** What to do **
Copy out again, unchanged, the listing below from the line that has "Click the manual page status line" through the line that has "Open Auto Format".

** Working data **
------------------------------------------------------------
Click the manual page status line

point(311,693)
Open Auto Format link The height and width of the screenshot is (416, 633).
------------------------------------------------------------
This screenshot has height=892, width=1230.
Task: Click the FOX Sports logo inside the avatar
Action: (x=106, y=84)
------------------------------------------------------------
** Exercise solution **
Click the manual page status line

point(311,693)
Open Auto Format link The height and width of the screenshot is (416, 633).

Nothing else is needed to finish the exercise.